Os primeiros apitos são óbvios. Depois vêm aqueles quase impercetíveis, e o pânico instala-se. Carregamos no botão às cegas, com medo de falhar. O audiologista olha-nos com ar suspeito. Sabemos que ele sabe que estamos a inventar.
O resultado é um audiograma, um gráfico que parece o batimento cardíaco de um peixe morto.
A sentença? Perda auditiva moderada a severa.
E a resposta? “QUÊ?!”
Terceira Etapa: A Escolha da Tecnologia – Ou Como Se Tenta Fugir da Evidência
Agora vem a decisão: próteses auditivas ou implante coclear?
Se a perda auditiva ainda permite, começam a sugerir próteses auditivas. Mas ninguém quer aceitar logo. Primeiro, há a fase do choque financeiro:
“ESPERA LÁ, QUANTO?!”
“Mas isso é feito de ouro?”
“Não posso só usar legendas em tudo?”
Mas, eventualmente, a pessoa rende-se e escolhe as próteses.

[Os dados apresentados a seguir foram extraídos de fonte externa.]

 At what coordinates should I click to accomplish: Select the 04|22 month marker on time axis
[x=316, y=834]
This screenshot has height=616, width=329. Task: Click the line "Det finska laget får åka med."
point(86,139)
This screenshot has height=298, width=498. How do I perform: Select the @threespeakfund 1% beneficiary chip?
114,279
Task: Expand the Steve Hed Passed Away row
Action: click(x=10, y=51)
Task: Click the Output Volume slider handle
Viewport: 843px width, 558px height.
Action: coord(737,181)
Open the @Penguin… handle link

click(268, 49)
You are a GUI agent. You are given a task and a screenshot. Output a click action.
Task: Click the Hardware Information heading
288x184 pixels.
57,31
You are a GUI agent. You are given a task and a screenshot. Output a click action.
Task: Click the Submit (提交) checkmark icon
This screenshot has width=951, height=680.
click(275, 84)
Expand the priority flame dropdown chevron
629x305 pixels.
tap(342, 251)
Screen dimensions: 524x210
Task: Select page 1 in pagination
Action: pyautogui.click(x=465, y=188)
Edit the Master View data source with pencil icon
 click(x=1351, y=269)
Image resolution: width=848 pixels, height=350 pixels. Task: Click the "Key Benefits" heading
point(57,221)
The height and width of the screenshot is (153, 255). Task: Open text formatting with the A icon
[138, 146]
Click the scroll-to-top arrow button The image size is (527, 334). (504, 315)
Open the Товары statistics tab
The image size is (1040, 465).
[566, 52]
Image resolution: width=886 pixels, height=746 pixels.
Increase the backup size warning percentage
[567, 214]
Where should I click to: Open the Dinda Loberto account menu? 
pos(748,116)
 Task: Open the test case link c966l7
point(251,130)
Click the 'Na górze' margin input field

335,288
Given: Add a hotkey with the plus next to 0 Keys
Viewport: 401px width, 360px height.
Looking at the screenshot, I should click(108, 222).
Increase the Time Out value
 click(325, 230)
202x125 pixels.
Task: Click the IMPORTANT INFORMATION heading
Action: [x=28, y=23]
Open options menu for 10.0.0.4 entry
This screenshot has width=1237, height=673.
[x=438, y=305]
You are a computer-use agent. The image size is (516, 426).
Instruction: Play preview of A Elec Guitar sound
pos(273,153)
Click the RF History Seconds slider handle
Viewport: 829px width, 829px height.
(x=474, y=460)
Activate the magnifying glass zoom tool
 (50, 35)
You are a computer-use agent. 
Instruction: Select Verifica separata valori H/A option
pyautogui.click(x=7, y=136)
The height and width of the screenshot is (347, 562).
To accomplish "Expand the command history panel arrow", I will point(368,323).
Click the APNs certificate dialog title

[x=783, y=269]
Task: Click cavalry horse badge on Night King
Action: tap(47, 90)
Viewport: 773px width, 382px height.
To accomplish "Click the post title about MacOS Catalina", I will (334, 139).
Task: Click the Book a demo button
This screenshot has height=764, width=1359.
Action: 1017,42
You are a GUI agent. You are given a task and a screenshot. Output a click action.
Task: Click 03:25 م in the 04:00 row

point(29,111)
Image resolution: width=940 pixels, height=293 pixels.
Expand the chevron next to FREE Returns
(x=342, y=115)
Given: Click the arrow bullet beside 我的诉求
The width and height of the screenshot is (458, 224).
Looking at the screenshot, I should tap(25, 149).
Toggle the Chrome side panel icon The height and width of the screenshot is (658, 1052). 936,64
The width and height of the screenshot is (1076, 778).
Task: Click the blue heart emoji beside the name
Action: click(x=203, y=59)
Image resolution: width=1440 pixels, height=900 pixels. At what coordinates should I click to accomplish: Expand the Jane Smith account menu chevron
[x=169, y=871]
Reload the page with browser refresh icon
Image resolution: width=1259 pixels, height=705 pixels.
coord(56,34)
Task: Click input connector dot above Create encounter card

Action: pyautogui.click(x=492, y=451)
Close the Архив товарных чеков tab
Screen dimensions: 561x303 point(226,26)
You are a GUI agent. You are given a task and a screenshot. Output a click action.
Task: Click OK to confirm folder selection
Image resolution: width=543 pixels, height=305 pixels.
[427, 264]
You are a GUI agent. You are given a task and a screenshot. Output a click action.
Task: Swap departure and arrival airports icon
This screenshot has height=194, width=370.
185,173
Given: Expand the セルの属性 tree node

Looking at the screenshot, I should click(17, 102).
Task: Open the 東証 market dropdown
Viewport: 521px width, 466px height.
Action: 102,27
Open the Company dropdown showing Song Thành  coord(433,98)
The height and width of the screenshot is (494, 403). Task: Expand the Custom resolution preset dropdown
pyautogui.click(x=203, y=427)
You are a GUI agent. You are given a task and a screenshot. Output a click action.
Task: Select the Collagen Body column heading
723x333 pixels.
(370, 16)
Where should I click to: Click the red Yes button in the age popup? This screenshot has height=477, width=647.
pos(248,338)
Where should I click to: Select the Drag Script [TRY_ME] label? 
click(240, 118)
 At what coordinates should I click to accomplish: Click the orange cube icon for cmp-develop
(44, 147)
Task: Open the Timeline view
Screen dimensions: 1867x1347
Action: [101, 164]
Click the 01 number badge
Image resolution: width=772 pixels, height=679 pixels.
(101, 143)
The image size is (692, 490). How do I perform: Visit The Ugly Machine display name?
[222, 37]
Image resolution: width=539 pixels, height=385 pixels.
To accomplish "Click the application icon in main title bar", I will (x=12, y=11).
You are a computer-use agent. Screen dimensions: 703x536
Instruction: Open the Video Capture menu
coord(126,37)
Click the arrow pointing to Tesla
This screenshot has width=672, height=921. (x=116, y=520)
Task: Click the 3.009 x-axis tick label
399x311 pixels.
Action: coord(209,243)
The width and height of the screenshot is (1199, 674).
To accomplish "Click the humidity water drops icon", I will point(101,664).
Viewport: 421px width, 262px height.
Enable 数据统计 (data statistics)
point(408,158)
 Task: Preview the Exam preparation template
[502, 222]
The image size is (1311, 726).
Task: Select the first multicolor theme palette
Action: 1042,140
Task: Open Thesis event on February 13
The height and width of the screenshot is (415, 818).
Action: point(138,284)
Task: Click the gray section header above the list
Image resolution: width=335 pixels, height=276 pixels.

O momento de experimentação é… mágico. A pessoa OUVEEEE! Mas, em vez de celebrar, faz cara feia:
“Porque é que os meus passos são tão barulhentos?”
“Sempre respirei assim alto?”
“MAS ESTA CASA SEMPRE TEVE ESTE TANTO DE RUÍDO?!”
Se a perda auditiva já está noutro nível, a única solução pode ser um implante coclear.
Quarta Etapa: O Implante Coclear – De Surdo a Cyborg
A ideia de ter um dispositivo eletrónico dentro da cabeça pode parecer coisa de ficção científica, mas é uma dádiva moderna.
A cirurgia dura 2 a 3 horas, e saímos com um belo penso na cabeça, prontos para a transição de “ser humano” para “versão 2.0”.
Mas eis a verdade: o implante não funciona na hora. No dia da ativação, estamos à espera de um “milagre auditivo”, mas o que ouvimos é… ruído estranho e vozes robóticas.
“Doutor, isto é normal?”
“Sim, o cérebro precisa de tempo para reaprender a ouvir.”
“Ah… E agora vou viver num episódio de Star Wars?”
Segue-se a fase da adaptação, que é basicamente um treino auditivo para que o cérebro aprenda a interpretar os sons corretamente. Há semanas e meses de terapia auditivo-verbal, onde:
As primeiras palavras parecem vir de um robô asmático.
Sons básicos, como a água a correr, soam a explosões nucleares.
Pessoas queridas, como a mãe ou o cônjuge, soam… estranhas.
Mas, pouco a pouco, a audição melhora. Um dia, do nada, percebemos uma conversa de costas viradas, e a epifania acontece:
OUVIR É INCRÍVEL!
Conclusão: Então e Agora?
Passam-se semanas e meses. Aos poucos, o cérebro adapta-se. Ouvimos melhor. Voltamos a participar em conversas sem medo de responder a perguntas erradas. Descobrimos que as vozes das pessoas afinal não eram robóticas, apenas diferentes daquilo que nos lembrávamos.
E um dia, quando alguém fala connosco de costas viradas e conseguimos perceber tudo sem precisar de ler os lábios, vem a verdadeira epifania: OUVIR É INCRÍVEL!
Agora? Agora não há desculpas.
Se tem dificuldade em ouvir, vá ao médico. Se precisa de um aparelho auditivo, use-o sem vergonha. Se precisa de um implante, não tenha medo.
A perda auditiva não deve ser um obstáculo para a vida. A tecnologia existe para mudar isso.
Então, se está desse lado, em silêncio forçado ou num estado de “hein?” constante, siga o conselho da OMS:
Capacite-se. Ou melhor, reabilite-se!!!
Porque ouvir não é só um detalhe. Ouvir é viver! E ninguém merece ficar preso no silêncio… a menos que esteja a evitar uma chamada do seu banco. Nesse caso, ignore tudo.